Data supplied:
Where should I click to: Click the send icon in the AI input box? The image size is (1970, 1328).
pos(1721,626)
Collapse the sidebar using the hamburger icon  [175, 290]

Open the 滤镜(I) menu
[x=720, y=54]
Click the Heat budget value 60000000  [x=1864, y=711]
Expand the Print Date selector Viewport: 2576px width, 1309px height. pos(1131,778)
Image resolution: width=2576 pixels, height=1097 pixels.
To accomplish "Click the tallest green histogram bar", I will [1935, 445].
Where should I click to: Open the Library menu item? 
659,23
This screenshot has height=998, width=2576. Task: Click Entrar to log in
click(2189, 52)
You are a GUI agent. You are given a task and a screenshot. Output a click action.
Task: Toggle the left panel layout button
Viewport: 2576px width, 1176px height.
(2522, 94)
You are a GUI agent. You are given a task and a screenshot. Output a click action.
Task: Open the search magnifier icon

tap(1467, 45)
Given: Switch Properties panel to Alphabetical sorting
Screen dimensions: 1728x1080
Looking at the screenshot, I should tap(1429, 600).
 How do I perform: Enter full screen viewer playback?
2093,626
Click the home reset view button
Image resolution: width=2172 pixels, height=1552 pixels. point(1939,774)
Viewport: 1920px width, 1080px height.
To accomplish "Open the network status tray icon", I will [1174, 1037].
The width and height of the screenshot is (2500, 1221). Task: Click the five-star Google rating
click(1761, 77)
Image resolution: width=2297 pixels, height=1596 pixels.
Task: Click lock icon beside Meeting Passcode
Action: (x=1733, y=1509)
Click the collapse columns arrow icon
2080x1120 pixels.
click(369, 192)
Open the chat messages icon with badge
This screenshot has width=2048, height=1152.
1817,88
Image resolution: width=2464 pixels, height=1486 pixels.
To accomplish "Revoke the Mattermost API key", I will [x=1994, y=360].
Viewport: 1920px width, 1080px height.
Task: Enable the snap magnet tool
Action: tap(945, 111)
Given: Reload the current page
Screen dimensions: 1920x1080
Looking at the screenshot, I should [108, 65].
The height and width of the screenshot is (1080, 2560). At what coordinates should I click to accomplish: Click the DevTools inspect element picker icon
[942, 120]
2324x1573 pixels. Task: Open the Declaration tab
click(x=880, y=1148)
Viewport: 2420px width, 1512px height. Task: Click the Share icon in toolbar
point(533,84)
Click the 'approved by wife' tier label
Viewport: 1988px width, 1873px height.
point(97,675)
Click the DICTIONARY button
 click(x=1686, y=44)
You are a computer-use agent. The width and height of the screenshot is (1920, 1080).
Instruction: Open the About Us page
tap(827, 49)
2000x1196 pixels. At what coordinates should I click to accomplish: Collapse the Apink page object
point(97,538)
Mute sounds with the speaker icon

Task brief: Reproduce the data above in full, with no line missing.

Task result:
Where should I click to: Click the send icon in the AI input box? The image size is (1970, 1328).
pos(1721,626)
Collapse the sidebar using the hamburger icon  [175, 290]

Open the 滤镜(I) menu
[x=720, y=54]
Click the Heat budget value 60000000  [x=1864, y=711]
Expand the Print Date selector Viewport: 2576px width, 1309px height. pos(1131,778)
Image resolution: width=2576 pixels, height=1097 pixels.
To accomplish "Click the tallest green histogram bar", I will [1935, 445].
Where should I click to: Open the Library menu item? 
659,23
This screenshot has height=998, width=2576. Task: Click Entrar to log in
click(2189, 52)
You are a GUI agent. You are given a task and a screenshot. Output a click action.
Task: Toggle the left panel layout button
Viewport: 2576px width, 1176px height.
(2522, 94)
You are a GUI agent. You are given a task and a screenshot. Output a click action.
Task: Open the search magnifier icon

tap(1467, 45)
Given: Switch Properties panel to Alphabetical sorting
Screen dimensions: 1728x1080
Looking at the screenshot, I should tap(1429, 600).
 How do I perform: Enter full screen viewer playback?
2093,626
Click the home reset view button
Image resolution: width=2172 pixels, height=1552 pixels. point(1939,774)
Viewport: 1920px width, 1080px height.
To accomplish "Open the network status tray icon", I will [1174, 1037].
The width and height of the screenshot is (2500, 1221). Task: Click the five-star Google rating
click(1761, 77)
Image resolution: width=2297 pixels, height=1596 pixels.
Task: Click lock icon beside Meeting Passcode
Action: (x=1733, y=1509)
Click the collapse columns arrow icon
2080x1120 pixels.
click(369, 192)
Open the chat messages icon with badge
This screenshot has width=2048, height=1152.
1817,88
Image resolution: width=2464 pixels, height=1486 pixels.
To accomplish "Revoke the Mattermost API key", I will [x=1994, y=360].
Viewport: 1920px width, 1080px height.
Task: Enable the snap magnet tool
Action: tap(945, 111)
Given: Reload the current page
Screen dimensions: 1920x1080
Looking at the screenshot, I should [108, 65].
The height and width of the screenshot is (1080, 2560). At what coordinates should I click to accomplish: Click the DevTools inspect element picker icon
[942, 120]
2324x1573 pixels. Task: Open the Declaration tab
click(x=880, y=1148)
Viewport: 2420px width, 1512px height. Task: Click the Share icon in toolbar
point(533,84)
Click the 'approved by wife' tier label
Viewport: 1988px width, 1873px height.
point(97,675)
Click the DICTIONARY button
 click(x=1686, y=44)
You are a computer-use agent. The width and height of the screenshot is (1920, 1080).
Instruction: Open the About Us page
tap(827, 49)
2000x1196 pixels. At what coordinates should I click to accomplish: Collapse the Apink page object
point(97,538)
Mute sounds with the speaker icon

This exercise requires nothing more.